The world turned, and brought the usual cycle of growth, aging, maturation, and death. In time the Flanagan matriarch found herself a widow. But his family and her’s had been raised together and had grown close. Throughout the years Miss Flanagan had evidently developed a certain fondness for Ramiro. There came talk of marriage.

In the end he decided against the union, for fear that the influx of extreme wealth would change him and his progeny for the worse. He chose instead a life of productive work, adherence to a breed of Old World manners in desperately short supply these days, and the dignity that I’m fascinated by, as immovable as a granite rock.

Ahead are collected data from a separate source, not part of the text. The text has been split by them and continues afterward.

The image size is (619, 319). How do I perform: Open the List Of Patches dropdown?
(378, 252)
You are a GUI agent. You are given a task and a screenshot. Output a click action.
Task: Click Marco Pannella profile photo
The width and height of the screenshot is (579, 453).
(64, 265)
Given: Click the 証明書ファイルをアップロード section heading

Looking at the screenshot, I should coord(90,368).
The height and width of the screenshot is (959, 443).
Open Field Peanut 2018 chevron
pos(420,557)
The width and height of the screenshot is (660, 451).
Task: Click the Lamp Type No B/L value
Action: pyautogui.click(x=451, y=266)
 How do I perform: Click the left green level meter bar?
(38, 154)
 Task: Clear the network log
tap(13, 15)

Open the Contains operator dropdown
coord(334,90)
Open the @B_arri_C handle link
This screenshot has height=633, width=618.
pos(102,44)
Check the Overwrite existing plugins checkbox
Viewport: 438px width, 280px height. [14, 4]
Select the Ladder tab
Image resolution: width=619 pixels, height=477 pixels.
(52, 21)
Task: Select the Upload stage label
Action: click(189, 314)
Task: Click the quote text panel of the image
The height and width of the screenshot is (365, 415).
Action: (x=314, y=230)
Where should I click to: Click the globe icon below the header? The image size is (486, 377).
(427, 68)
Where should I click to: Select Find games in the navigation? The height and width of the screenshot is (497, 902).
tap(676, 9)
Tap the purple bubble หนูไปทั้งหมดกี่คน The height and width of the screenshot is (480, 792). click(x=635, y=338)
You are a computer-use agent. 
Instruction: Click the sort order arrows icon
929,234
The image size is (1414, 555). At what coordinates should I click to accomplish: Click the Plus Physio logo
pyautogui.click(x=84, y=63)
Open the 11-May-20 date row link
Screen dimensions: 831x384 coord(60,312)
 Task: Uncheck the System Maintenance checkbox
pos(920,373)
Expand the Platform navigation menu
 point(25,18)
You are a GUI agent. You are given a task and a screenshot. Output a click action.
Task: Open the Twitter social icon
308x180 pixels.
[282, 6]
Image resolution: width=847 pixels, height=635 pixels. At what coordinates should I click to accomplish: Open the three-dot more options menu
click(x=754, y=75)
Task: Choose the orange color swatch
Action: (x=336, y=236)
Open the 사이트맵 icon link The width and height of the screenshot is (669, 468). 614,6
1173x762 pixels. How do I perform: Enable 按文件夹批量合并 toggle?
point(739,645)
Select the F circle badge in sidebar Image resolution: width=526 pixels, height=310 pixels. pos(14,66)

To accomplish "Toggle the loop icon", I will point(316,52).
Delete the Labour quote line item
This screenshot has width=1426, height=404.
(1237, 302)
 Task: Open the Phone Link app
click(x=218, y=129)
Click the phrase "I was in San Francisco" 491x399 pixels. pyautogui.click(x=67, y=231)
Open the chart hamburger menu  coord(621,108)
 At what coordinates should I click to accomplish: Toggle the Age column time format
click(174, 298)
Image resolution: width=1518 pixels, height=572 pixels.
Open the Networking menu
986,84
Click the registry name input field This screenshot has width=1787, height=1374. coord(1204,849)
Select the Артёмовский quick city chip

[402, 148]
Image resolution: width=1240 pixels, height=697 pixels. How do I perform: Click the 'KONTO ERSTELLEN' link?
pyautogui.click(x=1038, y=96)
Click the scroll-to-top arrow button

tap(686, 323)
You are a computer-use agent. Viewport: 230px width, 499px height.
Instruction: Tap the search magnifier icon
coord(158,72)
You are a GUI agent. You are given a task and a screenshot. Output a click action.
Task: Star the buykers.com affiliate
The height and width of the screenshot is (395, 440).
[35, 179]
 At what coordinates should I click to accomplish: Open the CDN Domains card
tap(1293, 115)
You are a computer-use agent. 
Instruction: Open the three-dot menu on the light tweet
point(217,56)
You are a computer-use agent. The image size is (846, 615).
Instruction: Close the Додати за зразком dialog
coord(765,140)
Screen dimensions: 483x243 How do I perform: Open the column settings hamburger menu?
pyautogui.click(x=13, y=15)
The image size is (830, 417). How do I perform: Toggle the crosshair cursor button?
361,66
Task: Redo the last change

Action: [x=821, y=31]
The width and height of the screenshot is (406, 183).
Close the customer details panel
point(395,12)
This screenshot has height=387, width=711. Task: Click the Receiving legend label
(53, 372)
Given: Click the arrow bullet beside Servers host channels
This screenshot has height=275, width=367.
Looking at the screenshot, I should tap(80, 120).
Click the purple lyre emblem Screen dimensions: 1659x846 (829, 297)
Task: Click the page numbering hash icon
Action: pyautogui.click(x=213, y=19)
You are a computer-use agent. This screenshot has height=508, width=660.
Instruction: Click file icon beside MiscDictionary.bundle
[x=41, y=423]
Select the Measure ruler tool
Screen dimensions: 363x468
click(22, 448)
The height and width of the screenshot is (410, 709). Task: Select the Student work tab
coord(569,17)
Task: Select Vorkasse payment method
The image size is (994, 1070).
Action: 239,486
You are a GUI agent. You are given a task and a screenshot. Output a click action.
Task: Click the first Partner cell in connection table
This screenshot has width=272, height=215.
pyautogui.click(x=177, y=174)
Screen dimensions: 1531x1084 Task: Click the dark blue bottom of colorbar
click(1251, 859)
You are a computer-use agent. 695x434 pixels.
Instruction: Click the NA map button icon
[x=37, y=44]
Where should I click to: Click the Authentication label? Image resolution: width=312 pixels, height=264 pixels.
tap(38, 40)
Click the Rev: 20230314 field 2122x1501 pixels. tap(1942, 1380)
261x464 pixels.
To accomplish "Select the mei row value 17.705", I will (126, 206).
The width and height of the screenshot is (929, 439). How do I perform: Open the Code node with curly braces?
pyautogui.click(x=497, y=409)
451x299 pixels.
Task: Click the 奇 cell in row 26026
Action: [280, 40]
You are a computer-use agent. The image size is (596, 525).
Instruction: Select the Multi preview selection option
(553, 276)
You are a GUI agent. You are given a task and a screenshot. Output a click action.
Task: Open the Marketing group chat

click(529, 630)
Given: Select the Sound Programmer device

In films and movies the wealthy are often portrayed with an almost cartoonish sophistication, often crossing over into outright sneering pretention, but I personally believe that the connection between money and good taste is pretty tenuous. As evidence, consider the ceaseless images of hyper-sexed, trashy millionaires like the Kardashians and their ilk in which our culture is awash.

Now it’s true that I have limited exposure to the upper strata of high society. But I have heard enough stories and glimpsed enough pettiness to know that the quality of a person’s character and their net worth are very different things. Dignity is an attitude and a state of mind, not an income bracket. Some of the most dignified people in the world have to change out of greasy clothes at the end of the day so as to avoid dirtying their children when they hug them. They do the best work their able to, conduct their business with honesty, keep a clean house, and expand themselves in whatever ways their limited time and resources permit.

I suppose one reason I find Ramiro interesting is because my own father echoes many of the same traits. He spent almost his entire life digging ditches, building decks, and welding pieces of steel together, but he also read A Brief History of Time and huge amounts of history on the civil war and the Roman Empire; my siblings and I grew up poor, but we ate reasonably well; our house was small, but tidy and filled with nice antiques my father had refurbished; we grew up in the wilderness of rural Arkansas, but were encouraged to take up music and chess.

We weren’t rednecks then, and we aren’t rednecks now, because we were taught dignity. And whether I wind up a billionaire or just a comfortable middle-tier writer, I intend on giving my children the same gift.

***

Ramiro passed away in May of 2015. Like my great-grandmother, he was claimed by the ravages of Alzheimers disease. When a person dies this way they do so a shade at a time, little pieces of their soul dissipating like winter’s last snowflakes falling on the ground in March.

In a way, losing a person to this illness is like suffering a double loss. First, the subtle edges and nuances of the mind are smoothed away, until only a simpler version of their former self remains. Then the flesh follows suit, and their light goes out forever.

My girlfriend tells me that her father retained his vigor, and was able to recognize her, up until his last day on Earth. She is of course profoundly grateful for this, but found that she missed their banter, the nicknames he gave her, and the quirks that made him who he was. I know this feeling all too well.

My hope is that someday Earth will get its act together enough to recognize that this state of affairs is unacceptable. Perhaps stories like this one will help play some small part in bringing that about.